Une réflexion sur la résistance s’impose à nous. Dans la cure nous en connaissons ses deux faces de progrès et d’obstacle quand la résistance arme le transfert. N’y a-t-il pas une même dualité de la résistance quand ne peuvent être éludés les rapports dialectiques de la psychanalyse et du champ social ? C’est ce qui a conduit l’Association psychanalytique internationale à organiser sur ce thème son 53° Congrès à Cartagena en Colombie pour des réflexions sans cesse tendues entre résister ou s’adapter. Si Outre-Atlantique la tendance prépondérante est à vouloir « adapter la psychanalyse au monde contemporain » un autre courant plus européen souhaite plutôt « sauvegarder la spécificité de notre science et de notre technique, ce qui en assure sa pertinence et son efficience ». Où est le progrès ? Où est la défaite ? Face à un engouement de vouloir « réinventer la psychanalyse sur de nouvelles bases scientifiques pour s’adapter à de nouveaux besoins des humains » (et on sait que là, Œdipe est directement visé) ne doit-on pas plutôt réaffirmer les shibboleths de la psychanalyse et veiller à leur sauvegarde ? Quelle est la nature de la résistance agissante à l’intérieur de la psychanalyse, chez les psychanalystes ?

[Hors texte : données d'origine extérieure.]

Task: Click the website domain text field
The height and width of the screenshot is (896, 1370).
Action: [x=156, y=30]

La résistance par le « non » qu’elle oppose au principe de plaisir est au principe de tout progrès. Mais, ainsi que dans chaque cure quand elle contrecarre l’écoute du désir inconscient et l’analyse du fantasme, elle est une force qui œuvre chez les analystes quand ils veulent atténuer - civiliser dans des théories acceptables - ce que l’analyse révèle. Très vite on voit que les changements théoriques ou techniques, visent sur le plan théorique et technique ce que tout mouvement d’opposition à la psychanalyse vise : la pulsionnalité et l’exigence du travail psychique de dissolution du complexe d’Œdipe autant que la blessante reconnaissance de la pulsion de mort.

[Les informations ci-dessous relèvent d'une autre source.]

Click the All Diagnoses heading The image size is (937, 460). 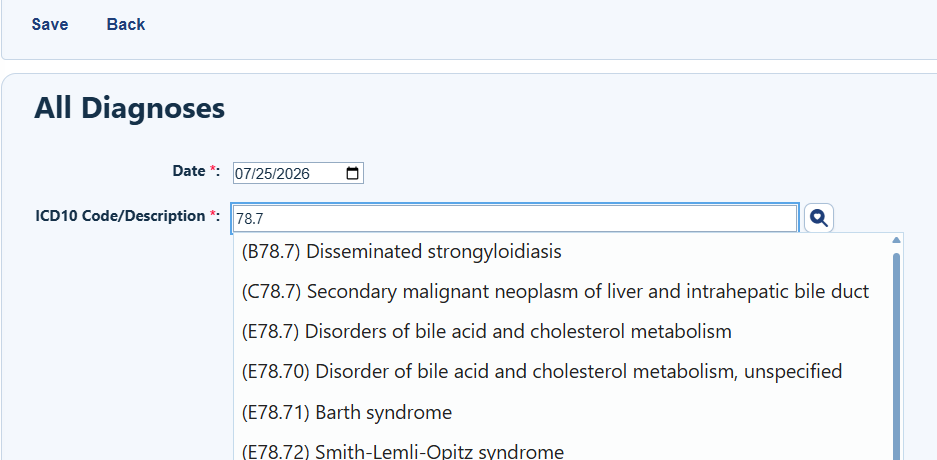pos(129,108)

Les prochains travaux scientifiques de l’APF témoignent du souhait de poursuivre l’approfondissement de cette recherche, ancrée dans l’expérience de l’analyse, et au service de ses principes de formation. Nous souhaitons poursuivre une réflexion qui déjoue l’attraction mortifère de l’inertie sans s’épuiser dans l’agitation maniaque. Notre Journée ouverte de la rentrée (16 septembre 2023 à Paris) a pour thème « L’esprit de résistance », où la rencontre de psychanalystes, d’historiens, et de poètes élargira le champ de la réflexion. La journée ouverte de Bordeaux (25 Novembre 2023) en choisissant de se demander « Où est passé la sexualité infantile ? » ouvre une voie de réponse aux questions posées, ainsi que la soirée à Lyon « L’APF invite » (23 Novembre 2023) avec une réflexion sur le destin de ce conflit dans les actes de sublimation.